These are constraints: if a tensor is not mentioned for some property then the system will assign a property for it. In this example “in” identifies the first input tensor but is not mentioned in any layout constraint and so may have either flat or crouton layout. The ellipsis refers to “all tensor not yet constrained on the relevant property” so in this case all tensors are constrained to be in main memory.
Before and after TCM Migration¶
// DEF_OPT rules we have in the old way
DEF_PACKAGE_OPTIMIZATION(LATE+900,
Op("FastExampleOp", "in_0", "in_1", "in_2"),
OK,
Op("FastExampleOp",
Op(FROM_DEFAULT_PACKAGE("crouton_to_vtcm"), Op(FROM_DEFAULT_PACKAGE("ForceFormat_Crouton"), "in_0")),
Op(FROM_DEFAULT_PACKAGE("flat_to_vtcm"), Op(FROM_DEFAULT_PACKAGE("ForceFormat_Flat"),"in_1")),
"in_2"
)
)
Now instead of using flat/crouton_to_vtcm, we use DEF_TENSOR_PROPERTIES to control layout and placement
//The new way
DEF_TENSOR_PROPERTIES(Op("FastExampleOp","in0","in1","in2"),
Flat("*","in1","in2"),
Crouton("in0"),
MainMemory("in2"),
Tcm("in_0", "in_1"))
in0 should be in Crouton and tcm memory
in1 should be in Flat and tcm memory
For facilitating migration to the new way, a helper script is provided under examples/customer_migration_tool/customer_migration.py in QNN SDK. More examples can be find under examples/QNN/OpPackage/HTP
Step 4: Op Parameter Order Specification - Optional¶
From QNN level, some ops uses parameters in addition to inputs, and there might be more than one parameter. Parameters are constants provided as part of Qnn_OpConfig_t, and Qnn_Param_t has a name field associated with it. Due to the nature of HTP op implementation function interface, the parameters are differentiated based on order rather than names. To allow QNN users to use op parameter names during QnnGraph_addNode function calls, HTP backend allows op package writers to specify op parameter orders as well as default their values for any ops. HTP backend does re-arrangement of the op parameters used in QnnGraph_addNode based on the order listed.
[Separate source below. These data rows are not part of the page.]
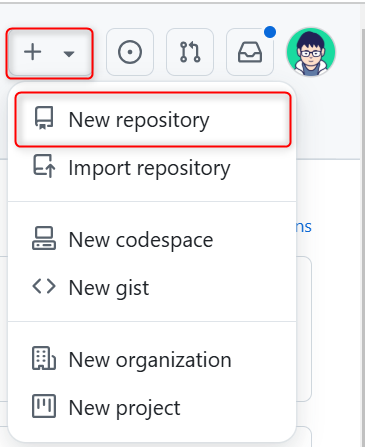Open the notifications inbox icon

click(x=250, y=52)
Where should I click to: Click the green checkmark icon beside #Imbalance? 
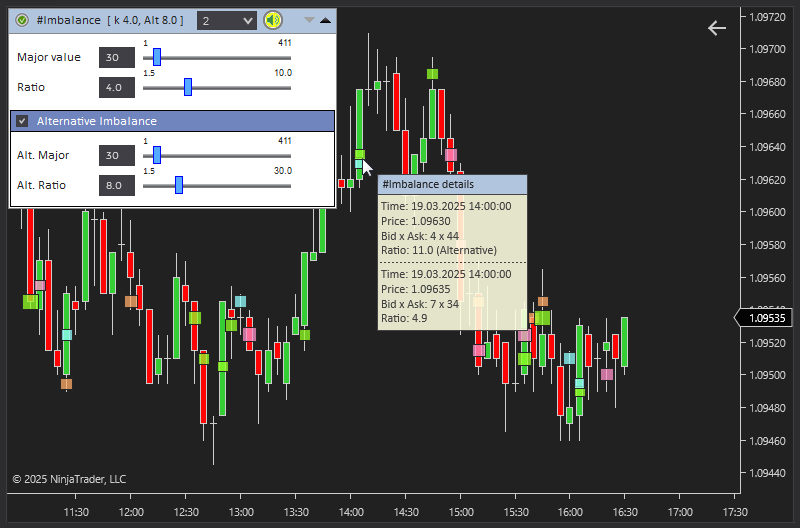pyautogui.click(x=22, y=20)
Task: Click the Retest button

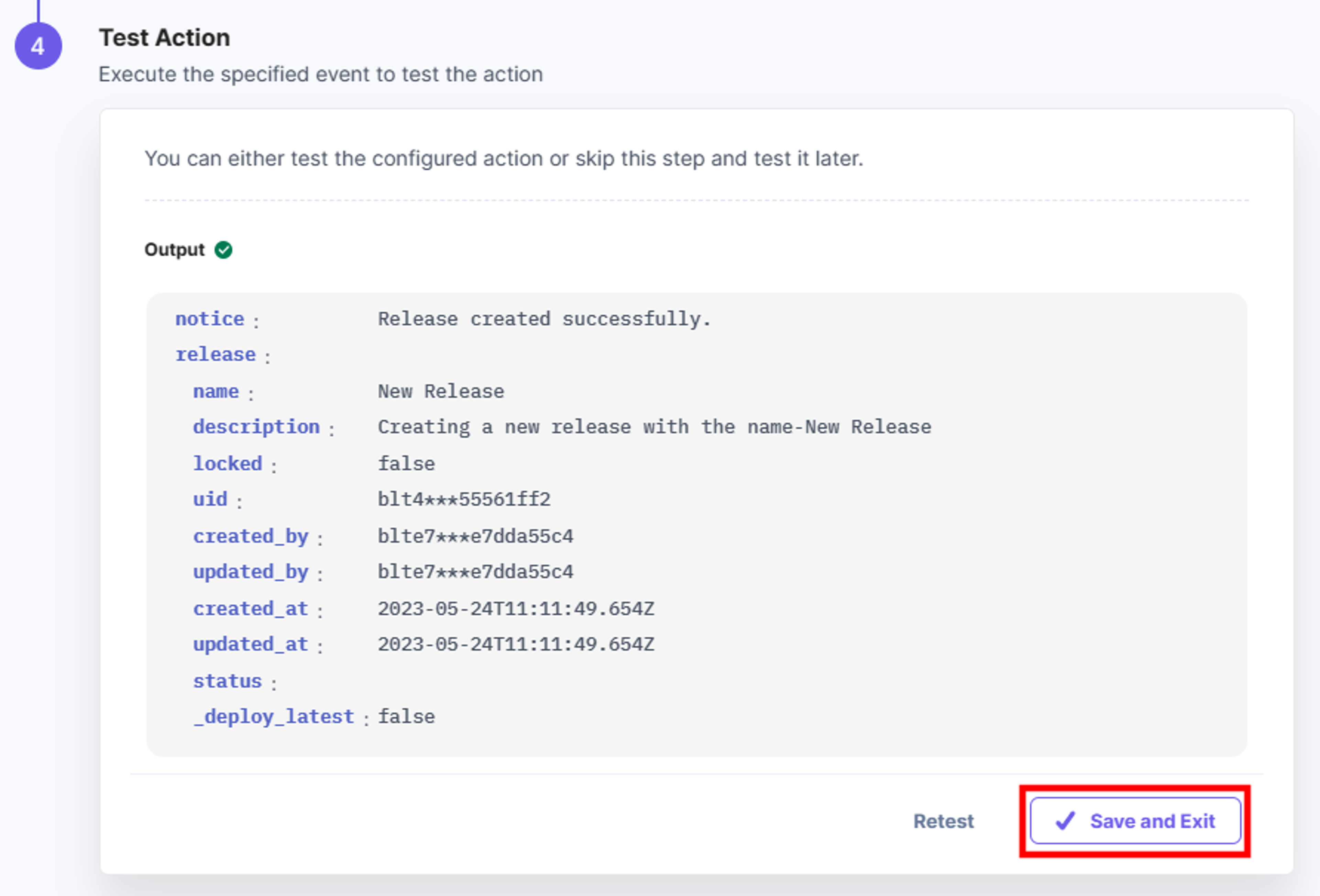Action: [x=944, y=821]
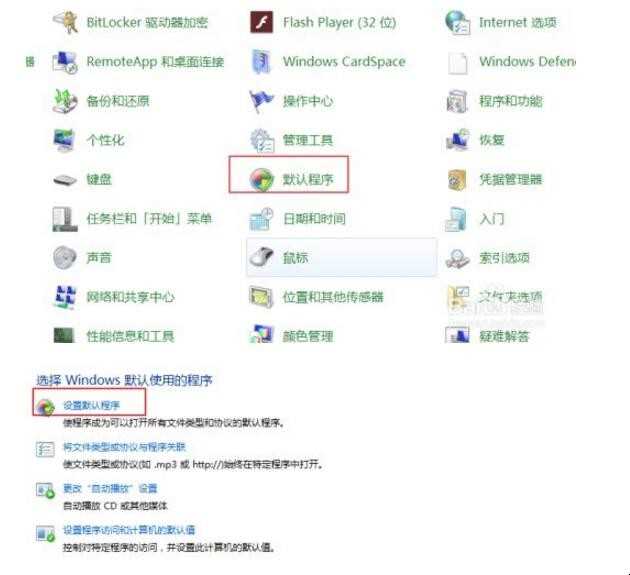Open the 鼠标 mouse icon
Screen dimensions: 630x575
click(x=262, y=257)
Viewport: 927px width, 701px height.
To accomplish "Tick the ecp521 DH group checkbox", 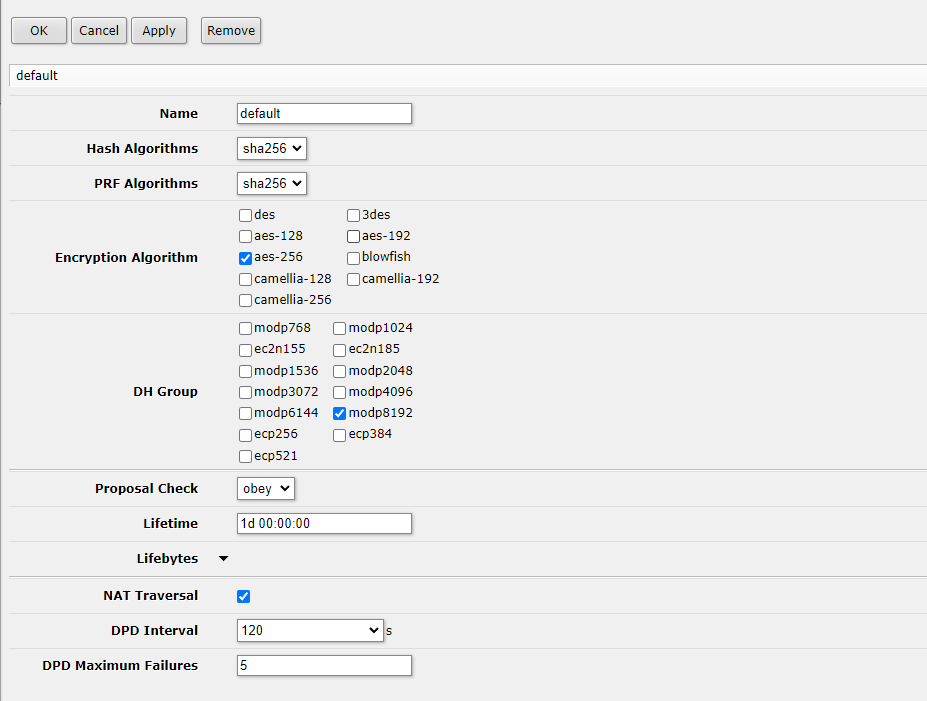I will click(246, 456).
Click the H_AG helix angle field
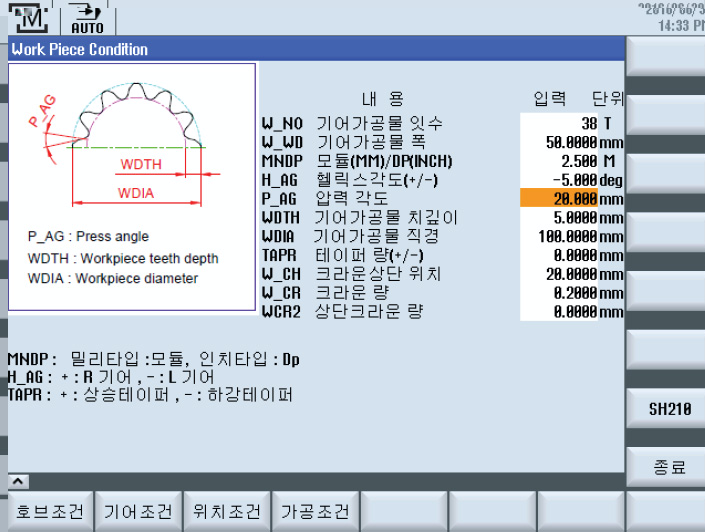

If an op does not have an op parameter order specification, no re-arrangement occurs in QnnGraph_addNode.
This is not applicable to the elementwise_add op mentioned above.
Op parameter order can be specified using HTP core macro listed below, and this macro should be placed in global scope in individual op implementation source files.
Syntax
/*
* OP - op name
*
* PARAM - parameter name
*
* MANATORY - boolean, whether this parameter is required to be provided at Qnn_addNode
*
* DEFAULT - default parameter value as Qnn_Param_t*, is used when MANATORY is false.
* If provided as Qnn_Param_t*, DEFAULT will be used for graph construction
* when this parameter is not provided at Qnn_addNode.
* If provided as nullptr, graph construction will skip this parameter when
* this parameter is not provided at Qnn_addNode.
*/
DEF_PACKAGE_PARAM_ORDER(OP,PARAM1,MANDATORY1,DEFAULT1,PARAM2,MANDATORY2,DEFAULT2...)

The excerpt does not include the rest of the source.